Los recursos minerales son la columna vertebral de las civilizaciones y las sociedades modernas. Hace tres siglos, los molinos de viento se construían principalmente con materiales que contenían tres elementos químicos esenciales: carbono, calcio y hierro. Hace poco más de cien años, el motor de combustión interna requería al menos veinte elementos, entre ellos cobre, aluminio y zinc. Hoy, no menos de 70 elementos de la tabla periódica se encuentran en turbinas eólicas, vehículos eléctricos y teléfonos inteligentes.
Muchos de estos elementos son imprescindibles para el desarrollo de tecnologías estratégicas y bajas en carbono, y se extraen directamente del subsuelo mediante la minería. Algunos de los principales elementos vinculados a estas tecnologías—llamados en forma genérica minerales críticos—  son el cobre, el níquel, el cobalto, las tierras raras y el litio, y enfrentan hoy restricciones de suministro que se agudizarán en el futuro.
El cobre es clave dado su papel esencial en la electrificación. Al año 2050 se requerirá producir más de 50 millones de toneladas de cobre anuales, una meta difícil de alcanzar por el agotamiento de minas en operación, los altos costos y retrasos en exploración y las crecientes barreras ambientales y sociales. Para 2040, la demanda de níquel superará la producción estimada, mientras que el cobalto, al ser subproducto de otros procesos mineros, no puede incrementarse significativamente en función de la demanda. En el caso de las tierras raras, persisten riesgos de suministro por su escasez y la dependencia de China, mientras que el litio ofrece perspectivas favorables, aunque con alta volatilidad y posibles sustitutos tecnológicos.

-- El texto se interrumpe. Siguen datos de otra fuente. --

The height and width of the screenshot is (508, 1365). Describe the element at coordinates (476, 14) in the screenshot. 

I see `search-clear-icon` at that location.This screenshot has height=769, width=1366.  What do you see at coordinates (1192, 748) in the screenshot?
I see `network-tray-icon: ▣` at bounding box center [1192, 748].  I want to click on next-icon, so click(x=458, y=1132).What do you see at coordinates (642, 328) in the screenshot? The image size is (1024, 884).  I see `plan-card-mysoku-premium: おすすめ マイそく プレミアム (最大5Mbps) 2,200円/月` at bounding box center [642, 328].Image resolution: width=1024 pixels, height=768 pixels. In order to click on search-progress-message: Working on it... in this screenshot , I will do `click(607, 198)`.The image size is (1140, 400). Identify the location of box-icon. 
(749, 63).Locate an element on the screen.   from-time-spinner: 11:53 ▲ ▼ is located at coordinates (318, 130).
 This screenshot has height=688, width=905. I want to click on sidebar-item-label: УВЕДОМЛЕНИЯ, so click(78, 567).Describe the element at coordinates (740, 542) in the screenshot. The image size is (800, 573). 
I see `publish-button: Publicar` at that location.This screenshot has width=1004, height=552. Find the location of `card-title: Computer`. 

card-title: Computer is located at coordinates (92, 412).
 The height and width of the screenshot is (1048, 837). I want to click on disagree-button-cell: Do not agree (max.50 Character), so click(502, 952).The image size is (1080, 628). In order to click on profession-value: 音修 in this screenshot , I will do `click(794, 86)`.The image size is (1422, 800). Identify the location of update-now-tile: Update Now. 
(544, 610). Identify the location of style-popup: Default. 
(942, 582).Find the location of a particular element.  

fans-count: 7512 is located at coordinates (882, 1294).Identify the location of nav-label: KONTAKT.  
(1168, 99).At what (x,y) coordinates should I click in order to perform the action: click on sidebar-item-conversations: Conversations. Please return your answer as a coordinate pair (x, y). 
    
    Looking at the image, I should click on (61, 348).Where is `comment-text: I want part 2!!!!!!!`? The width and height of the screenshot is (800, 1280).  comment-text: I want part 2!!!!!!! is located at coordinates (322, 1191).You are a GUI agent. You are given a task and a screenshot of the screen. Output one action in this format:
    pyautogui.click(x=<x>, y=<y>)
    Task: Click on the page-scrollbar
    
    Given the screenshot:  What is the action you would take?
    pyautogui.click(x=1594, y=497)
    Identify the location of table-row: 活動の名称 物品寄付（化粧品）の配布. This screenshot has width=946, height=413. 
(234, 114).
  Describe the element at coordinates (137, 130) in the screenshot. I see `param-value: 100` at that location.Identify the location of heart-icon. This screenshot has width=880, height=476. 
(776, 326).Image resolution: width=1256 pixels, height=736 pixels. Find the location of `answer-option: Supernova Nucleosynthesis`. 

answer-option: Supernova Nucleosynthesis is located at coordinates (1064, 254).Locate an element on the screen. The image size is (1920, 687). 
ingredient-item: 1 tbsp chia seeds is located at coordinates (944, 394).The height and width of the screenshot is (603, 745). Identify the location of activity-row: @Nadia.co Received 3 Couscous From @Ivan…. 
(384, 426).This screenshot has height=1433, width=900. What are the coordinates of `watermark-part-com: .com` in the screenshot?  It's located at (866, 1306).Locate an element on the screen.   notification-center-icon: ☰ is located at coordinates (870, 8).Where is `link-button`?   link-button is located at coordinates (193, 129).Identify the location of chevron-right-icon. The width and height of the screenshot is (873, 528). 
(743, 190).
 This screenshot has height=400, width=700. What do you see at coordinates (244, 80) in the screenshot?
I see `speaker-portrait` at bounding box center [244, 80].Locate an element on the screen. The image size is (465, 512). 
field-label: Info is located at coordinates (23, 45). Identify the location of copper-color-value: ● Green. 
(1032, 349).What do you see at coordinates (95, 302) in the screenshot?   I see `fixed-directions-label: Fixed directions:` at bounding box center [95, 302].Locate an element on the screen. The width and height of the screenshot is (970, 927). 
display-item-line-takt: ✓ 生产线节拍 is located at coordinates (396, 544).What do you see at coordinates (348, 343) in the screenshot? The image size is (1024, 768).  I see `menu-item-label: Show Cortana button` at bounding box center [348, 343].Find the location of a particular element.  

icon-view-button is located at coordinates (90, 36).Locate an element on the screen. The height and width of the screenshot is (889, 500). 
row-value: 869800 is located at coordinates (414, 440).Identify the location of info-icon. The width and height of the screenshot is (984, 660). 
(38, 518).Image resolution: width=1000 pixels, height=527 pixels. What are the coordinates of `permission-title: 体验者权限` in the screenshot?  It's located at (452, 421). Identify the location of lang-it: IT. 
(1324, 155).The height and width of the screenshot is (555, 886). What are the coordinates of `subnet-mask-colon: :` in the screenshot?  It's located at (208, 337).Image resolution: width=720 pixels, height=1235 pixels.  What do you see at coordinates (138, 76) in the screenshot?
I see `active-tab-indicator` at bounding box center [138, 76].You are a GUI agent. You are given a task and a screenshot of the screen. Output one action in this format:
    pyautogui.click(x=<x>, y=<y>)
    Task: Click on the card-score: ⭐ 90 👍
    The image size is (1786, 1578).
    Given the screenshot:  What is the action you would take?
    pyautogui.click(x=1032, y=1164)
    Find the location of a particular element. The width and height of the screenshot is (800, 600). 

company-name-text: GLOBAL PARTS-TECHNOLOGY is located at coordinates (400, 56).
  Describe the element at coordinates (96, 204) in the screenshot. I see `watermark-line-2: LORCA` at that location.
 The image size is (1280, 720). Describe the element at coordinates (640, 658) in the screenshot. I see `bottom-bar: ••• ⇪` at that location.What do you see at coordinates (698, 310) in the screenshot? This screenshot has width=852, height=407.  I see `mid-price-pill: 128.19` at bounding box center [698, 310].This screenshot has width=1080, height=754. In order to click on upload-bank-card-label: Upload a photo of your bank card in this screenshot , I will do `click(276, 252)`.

En Chile, donde poseemos parte significativa de las reservas mundiales de cobre y litio, tenemos la responsabilidad —y la oportunidad— de liderar esta transformación, no sólo mediante la explotación de nuevos yacimientos, sino también generando conocimiento, innovación y tecnología que impulsen la transición energética. Es crucial avanzar en el desarrollo de nuevas minas, pero existe un retraso significativo debido a los largos procesos de obtención de permisos y al tiempo requerido para construir la infraestructura de producción necesaria. Todos estos aspectos impactan no sólo la competitividad de nuestra industria, sino también el progreso hacia una transición energética efectiva.
Superar estos desafíos requerirá fortalecer las alianzas entre el sector público, la industria y la academia, junto con una mayor inversión en ciencia, tecnología, conocimiento e innovación (CTCI).
No hay varitas mágicas: sin inversión en CTCI, será muy difícil generar las capacidades humanas, la infraestructura y las soluciones necesarias para enfrentar estos desafíos. Apostar hoy de manera decidida por nuestros minerales críticos es la única manera de garantizar que no se limiten a ser herencia de un pasado minero, sino que constituyan la base de un futuro sostenible.